(Saved data entries)
»»

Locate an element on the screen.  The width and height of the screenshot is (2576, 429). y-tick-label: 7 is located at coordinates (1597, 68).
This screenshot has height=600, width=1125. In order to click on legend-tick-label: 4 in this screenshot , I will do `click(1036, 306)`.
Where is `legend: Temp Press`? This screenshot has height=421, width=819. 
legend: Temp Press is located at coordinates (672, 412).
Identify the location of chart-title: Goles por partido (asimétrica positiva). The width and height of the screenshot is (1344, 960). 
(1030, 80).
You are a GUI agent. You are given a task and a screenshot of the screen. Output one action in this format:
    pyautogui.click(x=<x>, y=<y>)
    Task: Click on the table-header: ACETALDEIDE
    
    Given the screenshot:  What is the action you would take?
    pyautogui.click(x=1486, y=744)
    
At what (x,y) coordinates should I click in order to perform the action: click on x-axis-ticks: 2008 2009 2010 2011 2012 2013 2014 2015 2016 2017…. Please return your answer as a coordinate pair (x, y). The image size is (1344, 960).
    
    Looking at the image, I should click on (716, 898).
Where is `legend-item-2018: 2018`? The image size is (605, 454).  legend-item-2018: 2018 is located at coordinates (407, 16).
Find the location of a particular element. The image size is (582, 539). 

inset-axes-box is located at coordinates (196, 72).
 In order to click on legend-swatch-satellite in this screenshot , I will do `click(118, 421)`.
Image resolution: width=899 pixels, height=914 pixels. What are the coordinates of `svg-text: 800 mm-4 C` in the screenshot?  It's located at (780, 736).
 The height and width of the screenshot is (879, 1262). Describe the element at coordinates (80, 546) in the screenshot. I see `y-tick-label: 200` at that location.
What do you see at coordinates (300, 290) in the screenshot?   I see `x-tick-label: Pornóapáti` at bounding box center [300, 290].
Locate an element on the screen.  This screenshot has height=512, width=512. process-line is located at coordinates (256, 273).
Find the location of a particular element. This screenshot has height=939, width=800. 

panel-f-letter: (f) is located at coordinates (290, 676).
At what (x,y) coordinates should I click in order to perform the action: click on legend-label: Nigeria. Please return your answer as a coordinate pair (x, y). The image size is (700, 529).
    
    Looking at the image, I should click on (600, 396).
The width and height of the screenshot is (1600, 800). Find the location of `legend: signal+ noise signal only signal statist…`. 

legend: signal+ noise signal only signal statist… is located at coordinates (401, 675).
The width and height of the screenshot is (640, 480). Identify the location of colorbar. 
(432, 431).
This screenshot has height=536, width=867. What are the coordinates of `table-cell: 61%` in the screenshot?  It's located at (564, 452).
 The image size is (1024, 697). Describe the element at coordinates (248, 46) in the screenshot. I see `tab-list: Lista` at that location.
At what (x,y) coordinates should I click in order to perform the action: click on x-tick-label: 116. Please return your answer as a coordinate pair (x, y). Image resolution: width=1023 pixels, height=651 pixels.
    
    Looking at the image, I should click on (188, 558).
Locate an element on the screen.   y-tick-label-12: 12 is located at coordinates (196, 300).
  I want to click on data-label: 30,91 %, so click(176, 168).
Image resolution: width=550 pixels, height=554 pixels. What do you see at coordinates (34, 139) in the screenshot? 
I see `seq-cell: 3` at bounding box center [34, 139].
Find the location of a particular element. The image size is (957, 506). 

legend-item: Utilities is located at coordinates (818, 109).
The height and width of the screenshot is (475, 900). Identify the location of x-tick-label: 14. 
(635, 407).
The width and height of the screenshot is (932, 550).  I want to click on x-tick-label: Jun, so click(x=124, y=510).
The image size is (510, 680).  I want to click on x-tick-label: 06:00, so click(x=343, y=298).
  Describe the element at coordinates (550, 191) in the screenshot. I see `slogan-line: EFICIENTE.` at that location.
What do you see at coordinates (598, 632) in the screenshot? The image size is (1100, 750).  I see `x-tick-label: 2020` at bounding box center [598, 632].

««

Task prompt >> Reproduce all of the lines above word for word, without changing anything.

Completed task >>
Locate an element on the screen.  The width and height of the screenshot is (2576, 429). y-tick-label: 7 is located at coordinates (1597, 68).
This screenshot has height=600, width=1125. In order to click on legend-tick-label: 4 in this screenshot , I will do `click(1036, 306)`.
Where is `legend: Temp Press`? This screenshot has height=421, width=819. 
legend: Temp Press is located at coordinates (672, 412).
Identify the location of chart-title: Goles por partido (asimétrica positiva). The width and height of the screenshot is (1344, 960). 
(1030, 80).
You are a GUI agent. You are given a task and a screenshot of the screen. Output one action in this format:
    pyautogui.click(x=<x>, y=<y>)
    Task: Click on the table-header: ACETALDEIDE
    
    Given the screenshot:  What is the action you would take?
    pyautogui.click(x=1486, y=744)
    
At what (x,y) coordinates should I click in order to perform the action: click on x-axis-ticks: 2008 2009 2010 2011 2012 2013 2014 2015 2016 2017…. Please return your answer as a coordinate pair (x, y). The image size is (1344, 960).
    
    Looking at the image, I should click on (716, 898).
Where is `legend-item-2018: 2018`? The image size is (605, 454).  legend-item-2018: 2018 is located at coordinates (407, 16).
Find the location of a particular element. The image size is (582, 539). 

inset-axes-box is located at coordinates (196, 72).
 In order to click on legend-swatch-satellite in this screenshot , I will do `click(118, 421)`.
Image resolution: width=899 pixels, height=914 pixels. What are the coordinates of `svg-text: 800 mm-4 C` in the screenshot?  It's located at (780, 736).
 The height and width of the screenshot is (879, 1262). Describe the element at coordinates (80, 546) in the screenshot. I see `y-tick-label: 200` at that location.
What do you see at coordinates (300, 290) in the screenshot?   I see `x-tick-label: Pornóapáti` at bounding box center [300, 290].
Locate an element on the screen.  This screenshot has height=512, width=512. process-line is located at coordinates (256, 273).
Find the location of a particular element. This screenshot has height=939, width=800. 

panel-f-letter: (f) is located at coordinates (290, 676).
At what (x,y) coordinates should I click in order to perform the action: click on legend-label: Nigeria. Please return your answer as a coordinate pair (x, y). The image size is (700, 529).
    
    Looking at the image, I should click on (600, 396).
The width and height of the screenshot is (1600, 800). Find the location of `legend: signal+ noise signal only signal statist…`. 

legend: signal+ noise signal only signal statist… is located at coordinates (401, 675).
The width and height of the screenshot is (640, 480). Identify the location of colorbar. 
(432, 431).
This screenshot has height=536, width=867. What are the coordinates of `table-cell: 61%` in the screenshot?  It's located at (564, 452).
 The image size is (1024, 697). Describe the element at coordinates (248, 46) in the screenshot. I see `tab-list: Lista` at that location.
At what (x,y) coordinates should I click in order to perform the action: click on x-tick-label: 116. Please return your answer as a coordinate pair (x, y). Image resolution: width=1023 pixels, height=651 pixels.
    
    Looking at the image, I should click on (188, 558).
Locate an element on the screen.   y-tick-label-12: 12 is located at coordinates (196, 300).
  I want to click on data-label: 30,91 %, so click(176, 168).
Image resolution: width=550 pixels, height=554 pixels. What do you see at coordinates (34, 139) in the screenshot? 
I see `seq-cell: 3` at bounding box center [34, 139].
Find the location of a particular element. The image size is (957, 506). 

legend-item: Utilities is located at coordinates (818, 109).
The height and width of the screenshot is (475, 900). Identify the location of x-tick-label: 14. 
(635, 407).
The width and height of the screenshot is (932, 550).  I want to click on x-tick-label: Jun, so click(x=124, y=510).
The image size is (510, 680).  I want to click on x-tick-label: 06:00, so click(x=343, y=298).
  Describe the element at coordinates (550, 191) in the screenshot. I see `slogan-line: EFICIENTE.` at that location.
What do you see at coordinates (598, 632) in the screenshot? The image size is (1100, 750).  I see `x-tick-label: 2020` at bounding box center [598, 632].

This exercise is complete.